It all started at the National Folk Festival.
Ten years ago, Joe Wilson, the director of the National Council for the Traditional Arts, asked Seamus Egan to gather some friends together to play traditional Irish music in Lowell, Mass. So Egan, who is hailed as a multi-instrumental virtuoso, recruited a few all-stars in the genre: fiddler Winifred Horan, concertina and accordion player John Williams, guitarist John Doyle and vocalist Karan Casey.
It was impromptu – they didn’t even rehearse – but as they played together onstage, things just clicked. The musicians had a ball, and the audience enjoyed it even more.
“We thought, ‘Maybe this is something we should pursue a little further,'” Egan said by phone from Philadelphia, where he and Horan live.
The group became Solas, Gaelic for “light,” and released its first album in 1996 to popular and critical acclaim. The Boston Herald declared Solas “not merely America’s best Irish traditional band but maybe the world’s.”
Though the band’s lineup has changed several times in the years that have passed – Solas now includes Egan and Horan, as well as Mick McAuley on accordion, vocalist Deirdre Scanlan, and Eamon McElholm, a keyboardist and backup vocalist – it hasn’t distilled their sound.
“I think anytime you have any kind of change in a band it’s a challenge, but we’ve been fortunate,” Egan said in a soft brogue – though he was born in Pennsylvania, the family moved to Ireland when he was 4. “The whole idea of Solas all along is everybody in the band being themselves and bringing what they have into the collective.”
Most bring a pedigree. Egan has released three solo albums, he collaborated with Sarah McLachlan on “I Will Remember You,” he wrote the soundtrack to the movie “The Brothers McMullen,” and his music also can be heard on the “Dead Man Walking” soundtrack. Horan, a New York native, was a fiddler for Cherish the Ladies. In addition to two solo albums, she also has recorded with the likes of Patty Larkin and Eileen Ivers. She’s also a nine-time Irish step-dancing champion, and she’ll treat visitors at this year’s National Folk Festival to a step or two.
Scanlan joined the band in 1999, shortly after her solo debut garnered widespread praise in her native Ireland. Scanlan’s fellow countryman McElholm is Solas’ newest member. While studying in Manchester, England, McElholm won the Performing Rights Society-John Lennon Songwriters Award, and he later worked with the popular Irish band Stockton’s Wing. McAuley is regarded as one of Ireland’s finest accordionists, and he recently released his first solo album.
As the band’s membership has evolved, so has its music.
“We’ve gotten a little more advanced in our choice of material, particularly songs,” Egan said. Solas’ last album, “The Edge of Silence,” included covers of songs by Bob Dylan, Nick Drake and Tom Waits. “We’re expanding instrumentation on our albums and availing ourselves to some of the technology, as well.”
Though the band’s earliest music fell well within the realm of traditional Irish music, they were always open to new ideas.

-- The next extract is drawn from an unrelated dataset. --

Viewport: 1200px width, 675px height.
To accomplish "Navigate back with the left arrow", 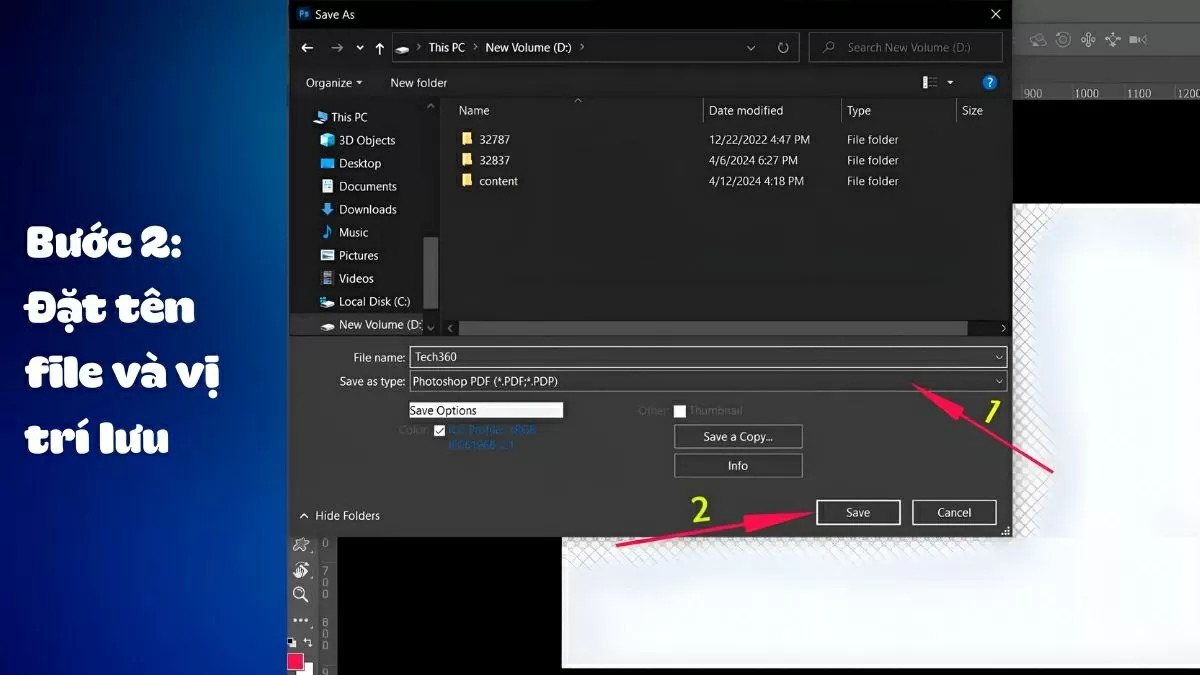I will [x=307, y=48].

It’s a fine line to walk, however. When people go out to hear Irish music, they expect to hear a jig. When they don’t, some go home unhappy.
The same can be said of Solas’ recent releases, which have been met with mixed reviews. Some critics were left scratching their heads, while others extolled the band’s fearlessness. A Billboard reviewer wrote of “Another Day,” “Solas manages to be contemporary without being overtly modern.”
“Even from the beginning, we never said, ‘OK, this is what we’re going to be,'” Egan said. “We don’t want to get complacent. I think it’s important, even if people get annoyed, it’s important to keep pushing. It doesn’t always make things easiest, but it seems to work for us.”
It’s been working since that first folk festival, nearly a decade ago. In retrospect, it was the perfect place for a band like Solas, which embraces diversity and musical experimentation, to get its start.
“One of the things I think is just fantastic is it brings together such a wide range of artists, who even at the most adventurous festivals, never get together,” Egan said. “The wide range of different types of music and art is just extraordinary.”